Never before in US box-office history has a film releasing on as few screens as Precious did last weekend managed to record a higher-grossing opening three days. Despite an R-rating for "child abuse including sexual assault, and pervasive language", Lee Daniels' harrowing drama about the debasement of an illiterate Harlem teenager has earned a massive $1.8m from just 18 selected screens in New York, Los Angeles, Chicago and Atlanta ? a theatre average of over $100,000. It's now opening out in Philadelphia, Washington, Houston, Dallas and San Francisco and Entertainment Weekly has tipped its mesmerising lead Gabourey Sidibe as an Oscar front-runner.
"It's all a whirlwind," she tells me. "I never had any acting training. I was so sceptical of everything to do with the film. This so isn't my life." She was working in a call centre when she got the role. "I didn't want to go to the audition, because I'd have to cut class at college. I was studying to be a research psychologist. But I did anyway."
Having to weigh 360 pounds to play Precious was no problem. "I was fat to start with," she laughs. "I'm never going to be a size two. I'm not built that way. And godammit, I love the way I look."
Her real challenge was to seem downbeat and pathetic. "A lot of the time, particularly at the beginning, Precious wasn't exactly cute. That was the real physical transformation for me, rather than having to be fat. I'm normally a cute girl."
She's amused when people ask if the character stayed with her after the cameras stopped rolling. "I don't know enough about acting to be worried about living with the character. It would freak people out on set because as soon as they'd say 'Cut!' I'd giggle. I'd be myself. Precious is a different person. I was very aware of who she was versus who I am. So it wasn't tough. It wasn't hard to get it out of me."

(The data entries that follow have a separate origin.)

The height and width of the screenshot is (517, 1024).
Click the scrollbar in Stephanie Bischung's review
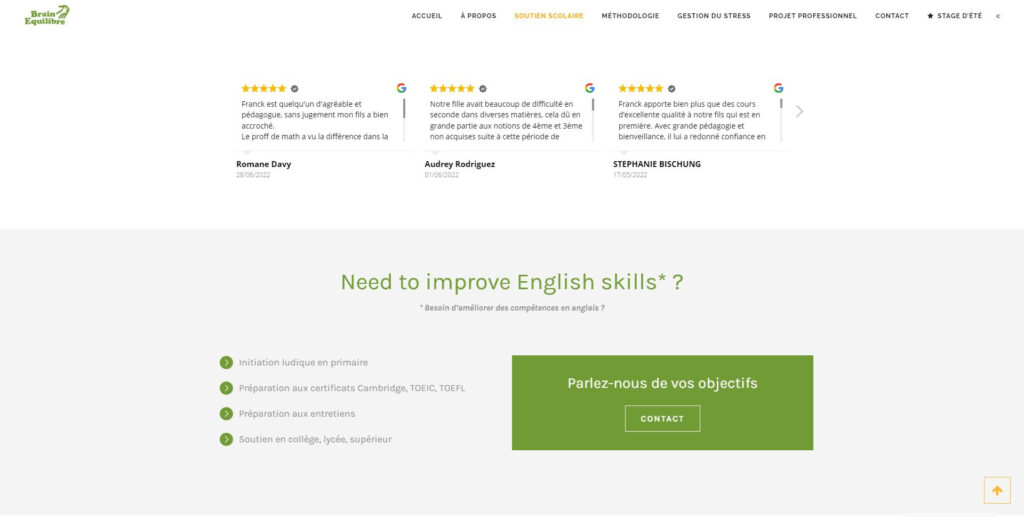pyautogui.click(x=781, y=120)
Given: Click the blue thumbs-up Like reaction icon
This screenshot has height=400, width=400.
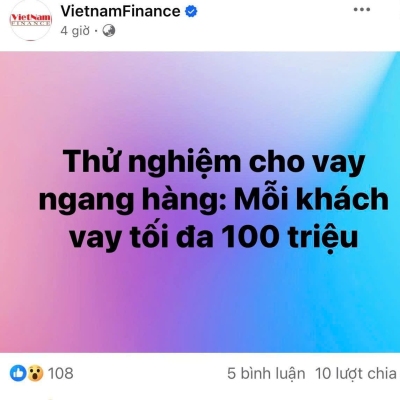Looking at the screenshot, I should click(18, 373).
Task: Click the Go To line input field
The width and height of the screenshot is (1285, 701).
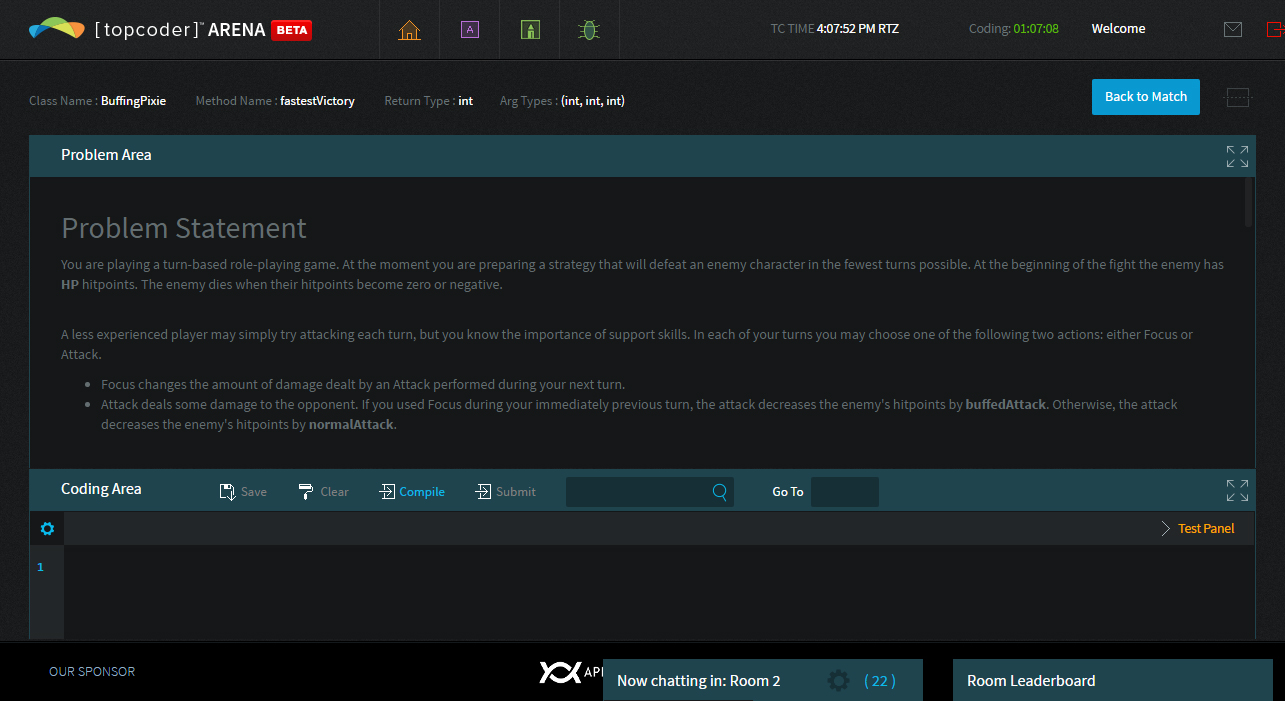Action: pos(844,492)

Sidibe was born in Brooklyn but moved to Harlem when she was eight after her parents separated: her mother is a gospel singer, her father is from Senegal. "I think the film is true to what Harlem is in a lot of ways. That's not to say it's not also universal. It's every neighbourhood. We're drawing attention to a subject that is taboo. There are many people losing their lives to this kind of abuse and other kinds of abuse. It's important that we turn a light on it."
She'd been familiar with the original novel Push by black author Sapphire, but never read it. "I picked it up and put it down at high school so many times because I didn't realise what the book was about. Finally when I actually read it, it was heartbreaking. I know this girl in so many of my friends, so many of my family. I know her in myself. This girl has been neglected and ignored and she reached out for support and couldn't get it. That's what hit me. I felt bad because I've ignored this girl. But I am this girl too."
Getting Precious to the screen has been a long struggle for Lee Daniels. "You're looking at this girl who's abused sexually by her father and physically by her mother, she's illiterate and has HIV and all she wants is to learn how to read and take care of her baby. I don't think even today there's anyone who would take a chance if they heard that storyline."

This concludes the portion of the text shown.